Avila-Luna Alberto, Prieto-Leyva Jacqueline, Gálvez-Rosas Arturo, Alfaro-Rodriguez Alfonso, Gonzalez-Pina Rigoberto, Bueno-Nava Antonio
División de Neurociencias, Instituto Nacional de Rehabilitación, 'Luis Guillermo Ibarra Ibarra', Secretaría de Salud, Calzada México-Xochimilco 289, Arenal de Guadalupe, C.P. 14389, Mexico City, Mexico.
Neurochem Res. 2015 Jul;40(7):1431-7. doi: 10.1007/s11064-015-1611-4. Epub 2015 May 17.
The striatum is known to possess high levels of D1-like and D2-like receptors (D1Rs and D2Rs, respectively). We have previously shown that selective inhibition of D1Rs increases the dopaminergic metabolic response and proposed that this effect is associated with the concomitant activation of postsynaptic D2Rs by endogenous dopamine (DA). Here, we examined whether activation of D2Rs modulates the metabolism and synthesis of DA in the striatum. We used male Wistar rats to evaluate the effects of the systemic administration of a D2R agonist (bromocriptine), a D1R antagonist (SCH-23390), and the co-administration of these compounds with pargyline on the inhibition of monoamine oxidase. DA and L-3,4-dihidroxyphenylacetic acid (DOPAC) levels and 3,4-dihydroxy-L-phenylalanine (L-DOPA) content were measured using high performance liquid chromatography.
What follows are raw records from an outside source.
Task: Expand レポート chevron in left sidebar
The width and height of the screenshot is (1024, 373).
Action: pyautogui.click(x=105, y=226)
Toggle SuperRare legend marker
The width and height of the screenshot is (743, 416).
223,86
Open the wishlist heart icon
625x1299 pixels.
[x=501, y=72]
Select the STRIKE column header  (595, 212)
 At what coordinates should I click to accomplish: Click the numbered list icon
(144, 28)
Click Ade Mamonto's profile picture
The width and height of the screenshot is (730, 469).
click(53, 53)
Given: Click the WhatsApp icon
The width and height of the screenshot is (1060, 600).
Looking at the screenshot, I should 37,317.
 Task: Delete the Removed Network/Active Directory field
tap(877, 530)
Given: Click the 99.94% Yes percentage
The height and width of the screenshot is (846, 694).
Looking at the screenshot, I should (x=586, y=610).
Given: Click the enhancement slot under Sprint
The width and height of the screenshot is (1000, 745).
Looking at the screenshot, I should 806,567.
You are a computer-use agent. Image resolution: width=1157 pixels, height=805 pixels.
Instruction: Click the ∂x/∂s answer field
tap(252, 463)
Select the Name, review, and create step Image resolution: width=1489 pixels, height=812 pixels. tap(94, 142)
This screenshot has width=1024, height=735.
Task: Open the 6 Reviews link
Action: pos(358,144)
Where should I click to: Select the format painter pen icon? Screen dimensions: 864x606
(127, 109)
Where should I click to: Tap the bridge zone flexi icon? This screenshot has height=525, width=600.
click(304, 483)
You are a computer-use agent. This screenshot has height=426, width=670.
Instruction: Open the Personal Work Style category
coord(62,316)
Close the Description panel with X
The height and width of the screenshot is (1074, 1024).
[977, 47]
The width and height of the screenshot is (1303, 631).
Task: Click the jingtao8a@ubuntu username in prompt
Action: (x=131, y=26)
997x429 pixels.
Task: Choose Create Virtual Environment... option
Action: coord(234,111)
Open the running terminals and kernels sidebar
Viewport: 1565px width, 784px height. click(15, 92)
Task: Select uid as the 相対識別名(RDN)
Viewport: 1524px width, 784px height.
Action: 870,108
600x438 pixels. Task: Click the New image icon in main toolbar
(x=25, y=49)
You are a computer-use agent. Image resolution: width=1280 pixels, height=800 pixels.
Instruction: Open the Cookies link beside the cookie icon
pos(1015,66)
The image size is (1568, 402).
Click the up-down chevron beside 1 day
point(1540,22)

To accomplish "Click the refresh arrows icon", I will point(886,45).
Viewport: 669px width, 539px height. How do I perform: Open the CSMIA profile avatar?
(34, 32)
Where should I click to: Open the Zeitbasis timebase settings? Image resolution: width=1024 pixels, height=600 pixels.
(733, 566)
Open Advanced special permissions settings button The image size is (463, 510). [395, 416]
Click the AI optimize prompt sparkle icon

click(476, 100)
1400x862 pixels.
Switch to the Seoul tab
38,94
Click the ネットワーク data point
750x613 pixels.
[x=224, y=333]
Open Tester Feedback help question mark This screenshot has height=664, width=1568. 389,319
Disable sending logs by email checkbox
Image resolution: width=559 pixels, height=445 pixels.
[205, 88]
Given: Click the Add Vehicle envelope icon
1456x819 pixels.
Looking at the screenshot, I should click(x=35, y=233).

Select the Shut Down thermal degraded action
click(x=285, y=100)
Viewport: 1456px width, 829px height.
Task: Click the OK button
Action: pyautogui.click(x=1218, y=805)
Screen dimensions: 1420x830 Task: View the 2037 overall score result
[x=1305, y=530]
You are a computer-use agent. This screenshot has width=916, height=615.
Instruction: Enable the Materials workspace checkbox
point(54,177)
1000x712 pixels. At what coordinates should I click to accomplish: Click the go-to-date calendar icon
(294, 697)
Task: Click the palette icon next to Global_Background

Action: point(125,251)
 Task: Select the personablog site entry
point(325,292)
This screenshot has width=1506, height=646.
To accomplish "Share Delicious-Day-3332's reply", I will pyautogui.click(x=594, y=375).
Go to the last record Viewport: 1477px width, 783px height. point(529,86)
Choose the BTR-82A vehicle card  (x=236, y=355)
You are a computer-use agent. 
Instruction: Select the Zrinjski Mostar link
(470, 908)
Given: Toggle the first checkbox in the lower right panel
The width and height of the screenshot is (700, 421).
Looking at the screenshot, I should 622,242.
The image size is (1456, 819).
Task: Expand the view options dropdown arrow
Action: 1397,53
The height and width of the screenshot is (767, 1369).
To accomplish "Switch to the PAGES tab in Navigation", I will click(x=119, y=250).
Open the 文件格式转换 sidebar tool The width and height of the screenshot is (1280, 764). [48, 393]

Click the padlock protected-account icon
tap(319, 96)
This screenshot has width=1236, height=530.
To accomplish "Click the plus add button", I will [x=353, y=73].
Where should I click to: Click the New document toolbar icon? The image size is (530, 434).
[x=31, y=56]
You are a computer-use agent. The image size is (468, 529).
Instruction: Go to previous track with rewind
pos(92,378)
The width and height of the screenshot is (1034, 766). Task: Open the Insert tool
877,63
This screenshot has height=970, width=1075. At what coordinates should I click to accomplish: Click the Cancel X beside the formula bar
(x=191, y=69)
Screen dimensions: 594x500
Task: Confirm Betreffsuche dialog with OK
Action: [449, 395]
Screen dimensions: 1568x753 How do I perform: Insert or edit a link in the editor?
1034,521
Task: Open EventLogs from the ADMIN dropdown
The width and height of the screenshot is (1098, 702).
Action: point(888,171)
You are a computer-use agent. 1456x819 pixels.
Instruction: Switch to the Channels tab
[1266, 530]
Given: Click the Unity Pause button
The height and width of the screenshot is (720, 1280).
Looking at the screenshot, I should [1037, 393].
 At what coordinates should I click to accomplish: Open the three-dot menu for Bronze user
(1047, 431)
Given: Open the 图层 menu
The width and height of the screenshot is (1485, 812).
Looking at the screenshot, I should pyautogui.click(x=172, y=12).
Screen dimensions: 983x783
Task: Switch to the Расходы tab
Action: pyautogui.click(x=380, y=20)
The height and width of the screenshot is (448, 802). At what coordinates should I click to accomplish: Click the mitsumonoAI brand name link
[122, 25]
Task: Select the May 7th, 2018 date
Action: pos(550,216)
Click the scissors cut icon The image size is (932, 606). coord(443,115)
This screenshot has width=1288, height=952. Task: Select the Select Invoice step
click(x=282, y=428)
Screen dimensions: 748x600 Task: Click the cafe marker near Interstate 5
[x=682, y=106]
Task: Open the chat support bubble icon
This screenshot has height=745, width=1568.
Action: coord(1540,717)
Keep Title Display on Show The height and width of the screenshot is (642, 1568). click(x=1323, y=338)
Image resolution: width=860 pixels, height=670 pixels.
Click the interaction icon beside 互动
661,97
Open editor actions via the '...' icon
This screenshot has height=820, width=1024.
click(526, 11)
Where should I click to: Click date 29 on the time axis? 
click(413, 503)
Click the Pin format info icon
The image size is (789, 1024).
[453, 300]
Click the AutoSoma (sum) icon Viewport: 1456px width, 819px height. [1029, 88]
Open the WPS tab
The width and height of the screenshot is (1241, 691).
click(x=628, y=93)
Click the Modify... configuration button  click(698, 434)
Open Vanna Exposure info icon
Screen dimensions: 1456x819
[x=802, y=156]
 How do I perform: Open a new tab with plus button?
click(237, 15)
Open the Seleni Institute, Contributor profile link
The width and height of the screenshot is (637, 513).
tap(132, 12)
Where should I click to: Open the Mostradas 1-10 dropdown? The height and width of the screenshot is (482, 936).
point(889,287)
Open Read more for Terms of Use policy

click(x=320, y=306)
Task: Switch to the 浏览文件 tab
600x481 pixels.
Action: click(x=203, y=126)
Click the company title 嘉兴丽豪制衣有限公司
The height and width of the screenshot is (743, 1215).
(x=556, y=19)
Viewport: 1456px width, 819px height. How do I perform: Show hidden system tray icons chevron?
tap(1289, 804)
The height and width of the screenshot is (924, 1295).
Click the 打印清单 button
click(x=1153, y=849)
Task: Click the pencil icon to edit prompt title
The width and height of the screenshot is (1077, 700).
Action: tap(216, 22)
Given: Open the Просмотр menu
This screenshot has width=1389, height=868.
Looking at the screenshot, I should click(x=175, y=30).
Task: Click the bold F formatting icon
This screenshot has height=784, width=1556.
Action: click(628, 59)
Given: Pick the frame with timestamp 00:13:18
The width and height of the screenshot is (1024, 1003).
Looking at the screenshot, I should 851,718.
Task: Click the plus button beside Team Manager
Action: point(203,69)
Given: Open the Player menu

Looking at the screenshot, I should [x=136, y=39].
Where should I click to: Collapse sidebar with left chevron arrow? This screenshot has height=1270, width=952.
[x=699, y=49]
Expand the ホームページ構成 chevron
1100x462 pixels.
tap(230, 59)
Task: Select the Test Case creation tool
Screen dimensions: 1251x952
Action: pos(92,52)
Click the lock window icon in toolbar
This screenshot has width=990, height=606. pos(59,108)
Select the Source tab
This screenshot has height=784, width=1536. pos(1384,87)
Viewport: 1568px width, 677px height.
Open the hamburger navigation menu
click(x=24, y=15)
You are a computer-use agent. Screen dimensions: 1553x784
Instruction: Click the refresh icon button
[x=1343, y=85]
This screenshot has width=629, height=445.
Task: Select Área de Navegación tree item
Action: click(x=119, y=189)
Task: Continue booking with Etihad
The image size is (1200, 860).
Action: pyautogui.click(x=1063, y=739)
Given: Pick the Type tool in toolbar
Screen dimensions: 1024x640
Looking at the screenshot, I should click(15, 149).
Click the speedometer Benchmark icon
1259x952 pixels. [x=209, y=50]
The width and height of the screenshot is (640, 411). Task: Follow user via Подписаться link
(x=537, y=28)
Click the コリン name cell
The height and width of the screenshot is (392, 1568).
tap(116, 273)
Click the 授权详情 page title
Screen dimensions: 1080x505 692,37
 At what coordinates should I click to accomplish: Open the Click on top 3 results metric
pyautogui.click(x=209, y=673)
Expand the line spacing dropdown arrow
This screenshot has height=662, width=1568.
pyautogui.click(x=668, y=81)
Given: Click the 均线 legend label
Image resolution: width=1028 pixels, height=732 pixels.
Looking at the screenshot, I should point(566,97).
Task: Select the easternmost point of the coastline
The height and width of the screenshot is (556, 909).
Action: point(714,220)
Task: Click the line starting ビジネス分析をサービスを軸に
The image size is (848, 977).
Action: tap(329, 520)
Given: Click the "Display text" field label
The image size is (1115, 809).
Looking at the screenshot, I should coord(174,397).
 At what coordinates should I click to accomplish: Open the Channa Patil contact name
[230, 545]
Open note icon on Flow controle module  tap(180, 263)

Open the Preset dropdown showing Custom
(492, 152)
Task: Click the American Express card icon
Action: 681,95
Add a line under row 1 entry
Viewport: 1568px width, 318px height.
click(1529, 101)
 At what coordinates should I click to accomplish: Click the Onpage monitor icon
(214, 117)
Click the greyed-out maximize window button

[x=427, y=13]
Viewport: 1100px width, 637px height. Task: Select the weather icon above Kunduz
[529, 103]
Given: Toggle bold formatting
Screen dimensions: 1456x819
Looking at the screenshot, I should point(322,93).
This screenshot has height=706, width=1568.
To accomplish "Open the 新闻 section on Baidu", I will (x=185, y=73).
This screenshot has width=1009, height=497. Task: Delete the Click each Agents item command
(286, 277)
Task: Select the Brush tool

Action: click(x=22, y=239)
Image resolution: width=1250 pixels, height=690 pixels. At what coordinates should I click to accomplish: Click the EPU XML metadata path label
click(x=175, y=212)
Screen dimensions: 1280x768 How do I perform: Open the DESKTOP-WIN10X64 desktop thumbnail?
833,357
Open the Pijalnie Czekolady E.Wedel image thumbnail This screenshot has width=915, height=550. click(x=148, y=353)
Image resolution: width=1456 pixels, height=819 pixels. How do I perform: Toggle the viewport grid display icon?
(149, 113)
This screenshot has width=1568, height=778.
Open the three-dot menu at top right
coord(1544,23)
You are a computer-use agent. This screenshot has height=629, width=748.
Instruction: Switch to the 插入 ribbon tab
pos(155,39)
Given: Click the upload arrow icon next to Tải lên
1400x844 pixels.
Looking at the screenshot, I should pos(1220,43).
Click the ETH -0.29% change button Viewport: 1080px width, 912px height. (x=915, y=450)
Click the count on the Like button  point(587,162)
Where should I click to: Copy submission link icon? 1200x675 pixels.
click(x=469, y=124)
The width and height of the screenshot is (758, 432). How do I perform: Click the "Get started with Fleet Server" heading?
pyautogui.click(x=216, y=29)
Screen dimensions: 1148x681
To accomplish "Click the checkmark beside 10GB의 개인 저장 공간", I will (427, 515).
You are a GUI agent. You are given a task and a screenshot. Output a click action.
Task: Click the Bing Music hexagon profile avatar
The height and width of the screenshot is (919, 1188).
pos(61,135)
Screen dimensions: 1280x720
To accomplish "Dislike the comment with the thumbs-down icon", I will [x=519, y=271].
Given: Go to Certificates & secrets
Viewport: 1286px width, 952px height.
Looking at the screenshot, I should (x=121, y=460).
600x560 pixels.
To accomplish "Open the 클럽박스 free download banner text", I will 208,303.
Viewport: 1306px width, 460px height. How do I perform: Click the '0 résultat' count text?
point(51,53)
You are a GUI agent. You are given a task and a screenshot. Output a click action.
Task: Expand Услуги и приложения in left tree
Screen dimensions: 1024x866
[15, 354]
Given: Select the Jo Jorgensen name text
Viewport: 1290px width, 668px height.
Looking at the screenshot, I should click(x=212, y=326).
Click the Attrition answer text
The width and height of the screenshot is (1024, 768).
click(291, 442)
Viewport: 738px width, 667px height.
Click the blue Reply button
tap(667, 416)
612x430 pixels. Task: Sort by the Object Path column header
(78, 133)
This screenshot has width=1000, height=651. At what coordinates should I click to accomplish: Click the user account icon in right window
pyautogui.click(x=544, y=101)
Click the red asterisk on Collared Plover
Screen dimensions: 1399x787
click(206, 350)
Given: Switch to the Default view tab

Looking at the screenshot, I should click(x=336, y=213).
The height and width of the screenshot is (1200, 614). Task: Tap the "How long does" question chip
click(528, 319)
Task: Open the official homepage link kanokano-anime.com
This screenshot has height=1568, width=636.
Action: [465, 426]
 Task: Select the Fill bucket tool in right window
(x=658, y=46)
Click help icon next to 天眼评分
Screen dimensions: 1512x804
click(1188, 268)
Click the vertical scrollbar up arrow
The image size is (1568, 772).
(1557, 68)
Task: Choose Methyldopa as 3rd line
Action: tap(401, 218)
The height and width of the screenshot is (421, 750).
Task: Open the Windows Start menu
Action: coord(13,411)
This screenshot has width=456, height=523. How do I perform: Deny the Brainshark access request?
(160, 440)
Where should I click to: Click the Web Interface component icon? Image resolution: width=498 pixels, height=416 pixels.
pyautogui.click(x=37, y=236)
The systemic administration of SCH-23390 alone, at 0.25, 0.5, 1 or 2 mg/kg, significantly (P < 0.05) increased DOPAC levels and the DOPAC/DA ratio. At 2, 4 and 8 mg/kg, the administration of bromocriptine alone significantly (P < 0.05) decreased DOPAC levels, L-DOPA content and the DOPAC/DA ratio, whereas at 2 mg/kg, it decreased DA levels. In both groups, co-administration of either SCH-23390 or bromocriptine with pargyline decreased DOPAC levels and the DOPAC/DA ratio by approximately 70 % compared to the levels observed in the control groups. In conclusion, administration of the D2R agonist bromocriptine decreased dopaminergic synthesis and metabolism in the striatum; in contrast, administration of the D1R antagonist SCH-23390 induced the opposite effects.
已知纹状体中D1样和D2样受体(分别为D1R和D2R)水平较高。我们之前已经表明,选择性抑制D1R会增加多巴胺能代谢反应,并提出这种效应与内源性多巴胺(DA)对突触后D2R的伴随激活有关。在此,我们研究了D2R的激活是否会调节纹状体中DA的代谢和合成。我们使用雄性Wistar大鼠来评估全身性给予D2R激动剂(溴隐亭)、D1R拮抗剂(SCH-23390)以及这些化合物与帕吉林联合给药对单胺氧化酶抑制的影响。使用高效液相色谱法测量DA和L-3,4-二羟基苯乙酸(DOPAC)水平以及3,4-二羟基-L-苯丙氨酸(L-DOPA)含量。单独全身性给予0.25、0.5、1或2mg/kg的SCH-23390会显著(P<0.05)增加DOPAC水平和DOPAC/DA比值。单独给予2、4和8mg/kg的溴隐亭会显著(P<0.05)降低DOPAC水平、L-DOPA含量和DOPAC/DA比值,而在2mg/kg时,它会降低DA水平。在两组中,与对照组相比,SCH-23390或溴隐亭与帕吉林联合给药使DOPAC水平和DOPAC/DA比值降低了约70%。总之,给予D2R激动剂溴隐亭会降低纹状体中的多巴胺能合成和代谢;相反,给予D1R拮抗剂SCH-23390会产生相反的效果。